> WORK REQUEST
Pictures excluded, return the lines below from the first through the line holding "Task: Enable An".

━━━━━ DATA SUPPLIED ━━━━━

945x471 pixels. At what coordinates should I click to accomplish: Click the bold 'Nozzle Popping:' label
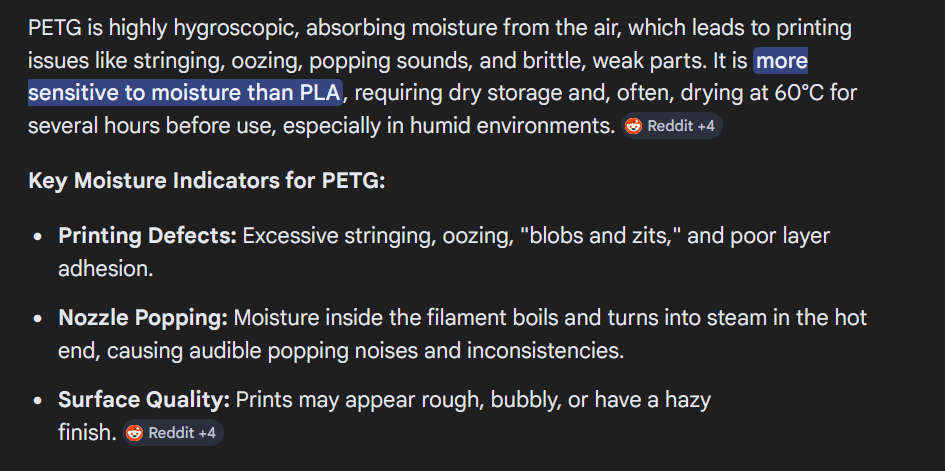click(143, 318)
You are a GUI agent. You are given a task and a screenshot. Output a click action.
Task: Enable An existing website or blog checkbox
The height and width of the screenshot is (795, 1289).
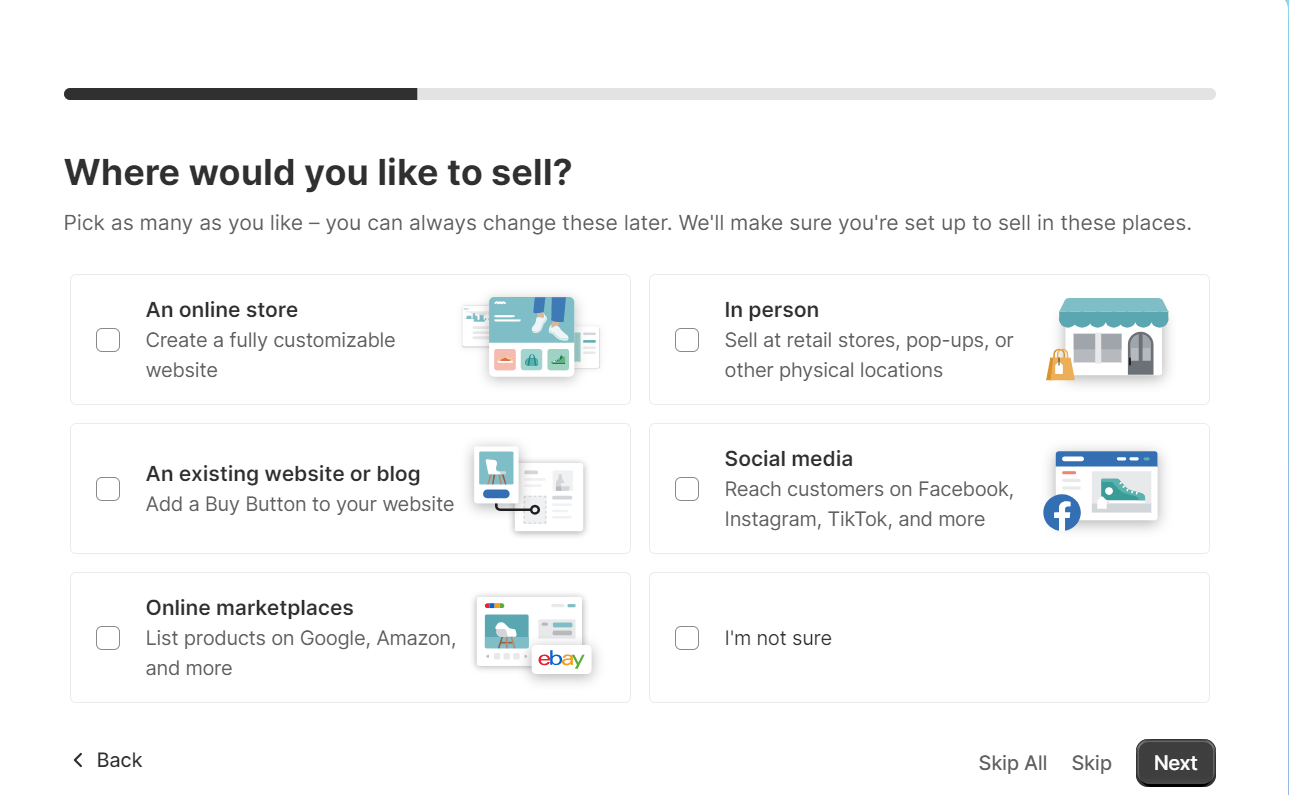pyautogui.click(x=108, y=489)
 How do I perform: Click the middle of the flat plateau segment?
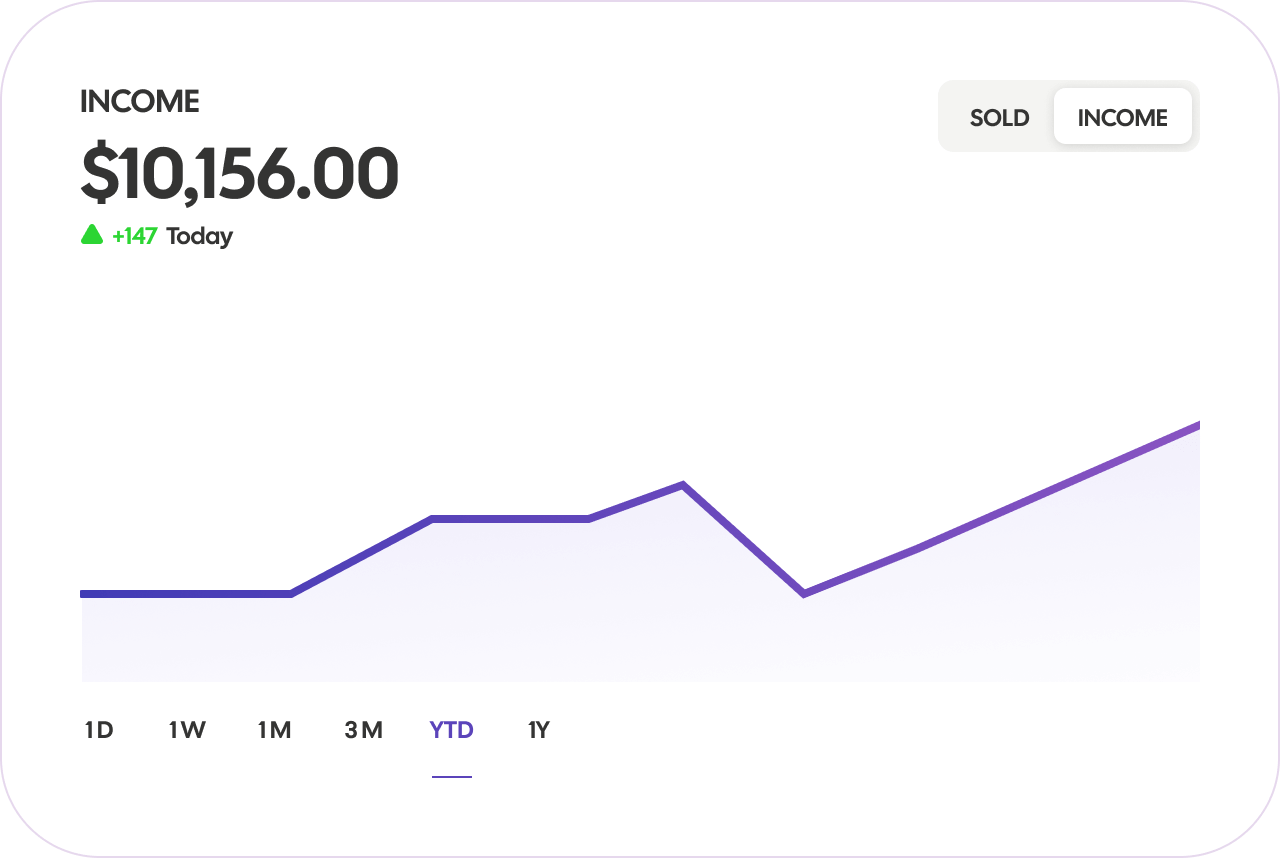(510, 519)
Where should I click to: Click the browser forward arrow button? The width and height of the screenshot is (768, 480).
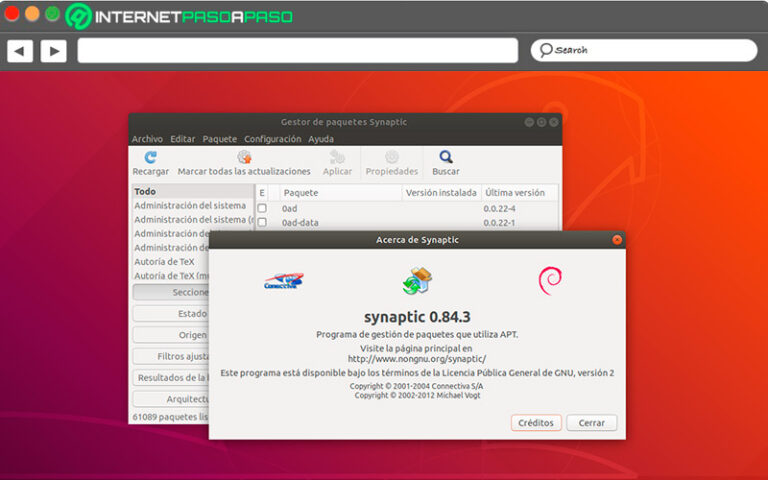(53, 51)
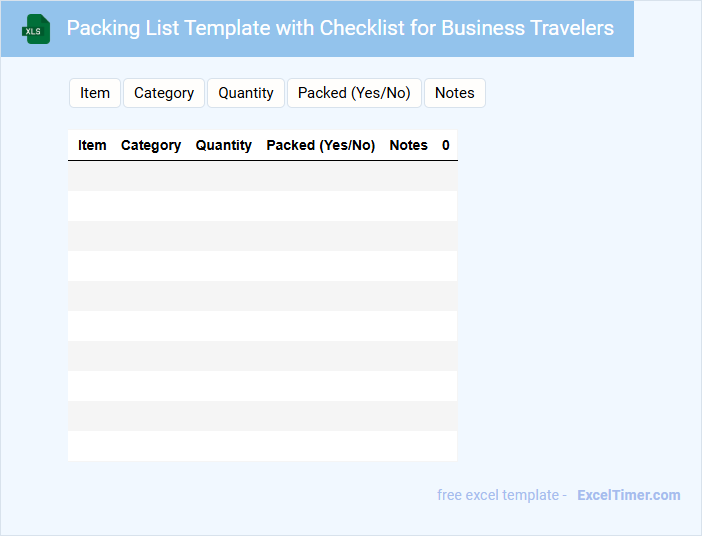Click the Packed (Yes/No) column header
This screenshot has width=702, height=536.
pos(321,145)
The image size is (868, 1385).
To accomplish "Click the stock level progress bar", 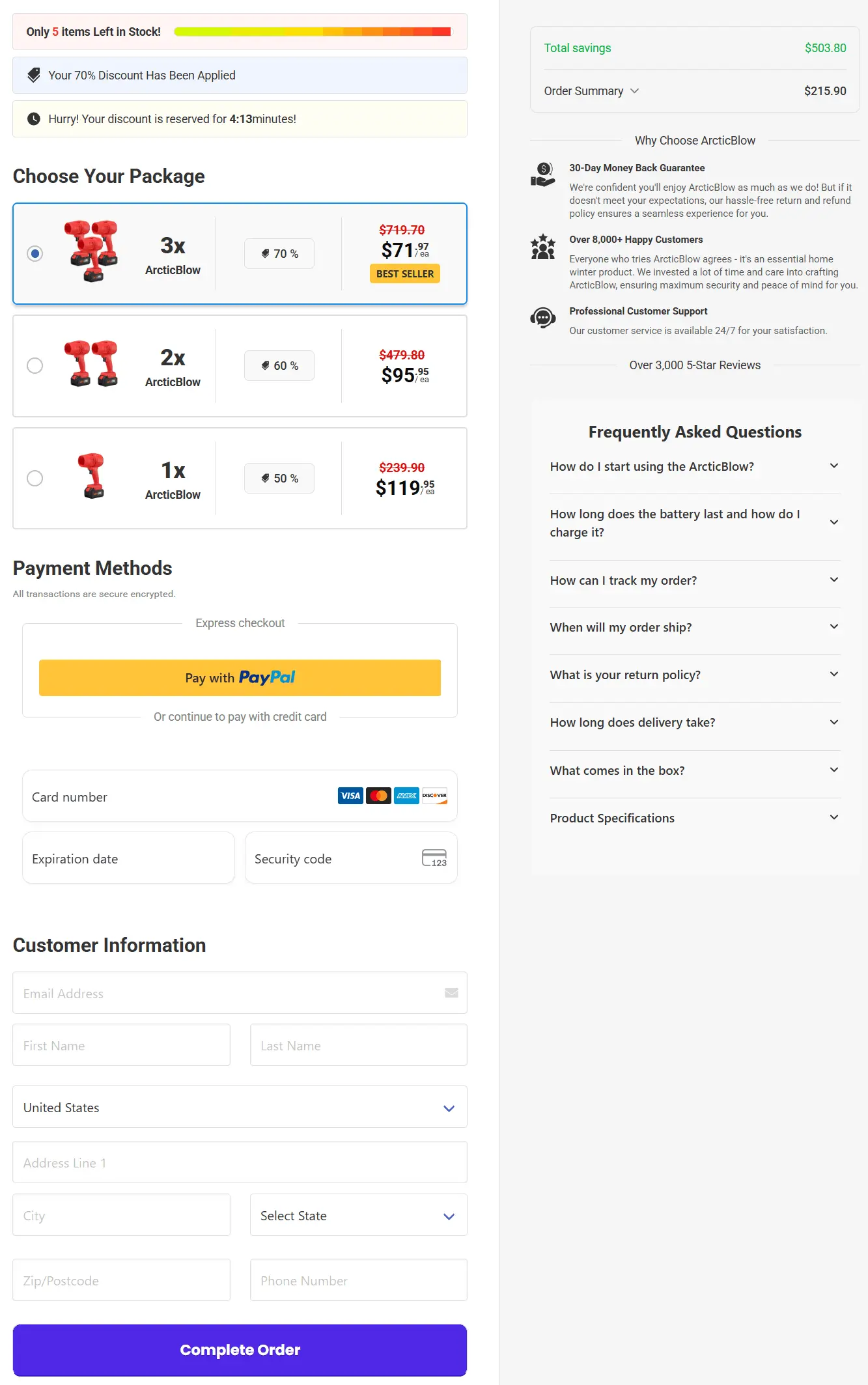I will (311, 30).
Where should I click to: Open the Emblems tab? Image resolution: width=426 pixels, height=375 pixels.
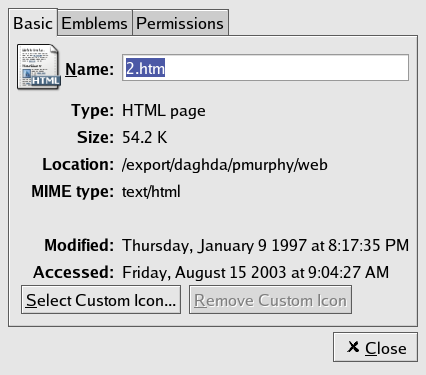[95, 23]
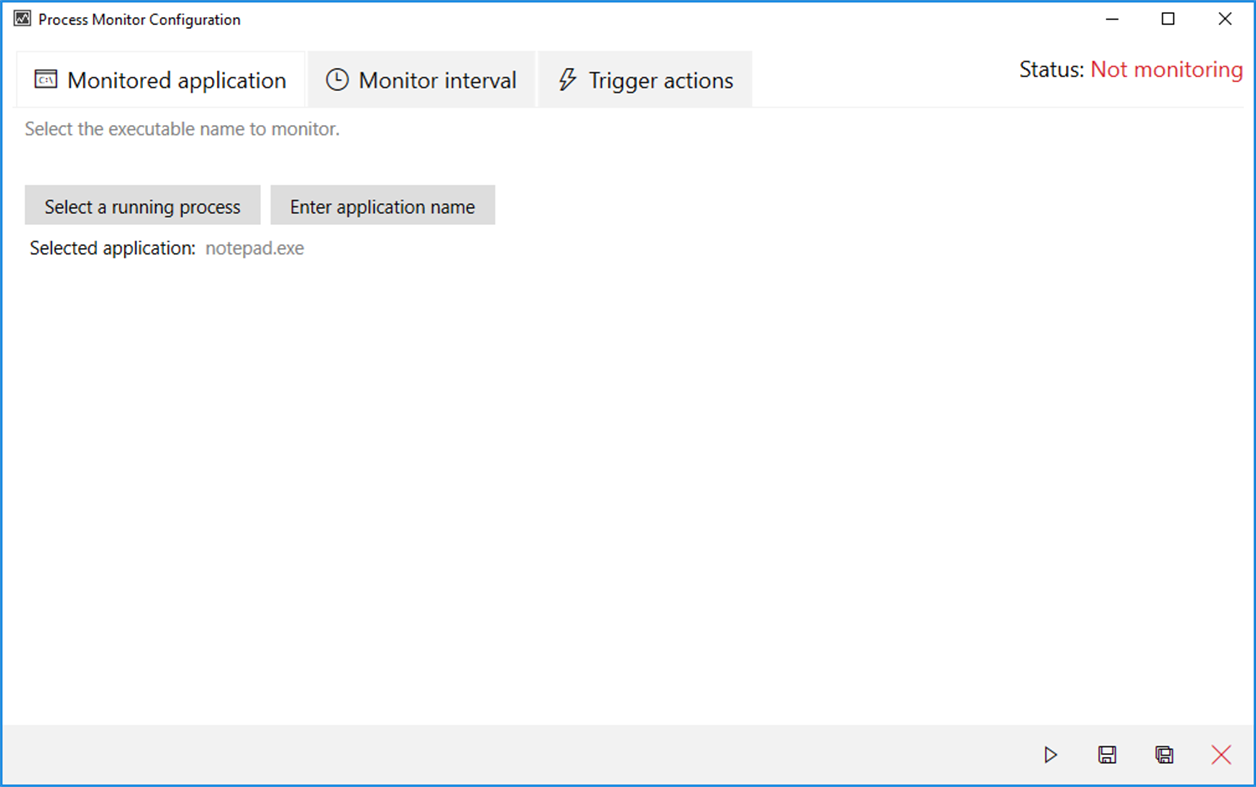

━━━━━

> SOLUTION
945x471 pixels. At what coordinates should I click to accomplish: Click the bold 'Nozzle Popping:' label
click(143, 318)
You are a GUI agent. You are given a task and a screenshot. Output a click action.
Task: Enable An existing website or blog checkbox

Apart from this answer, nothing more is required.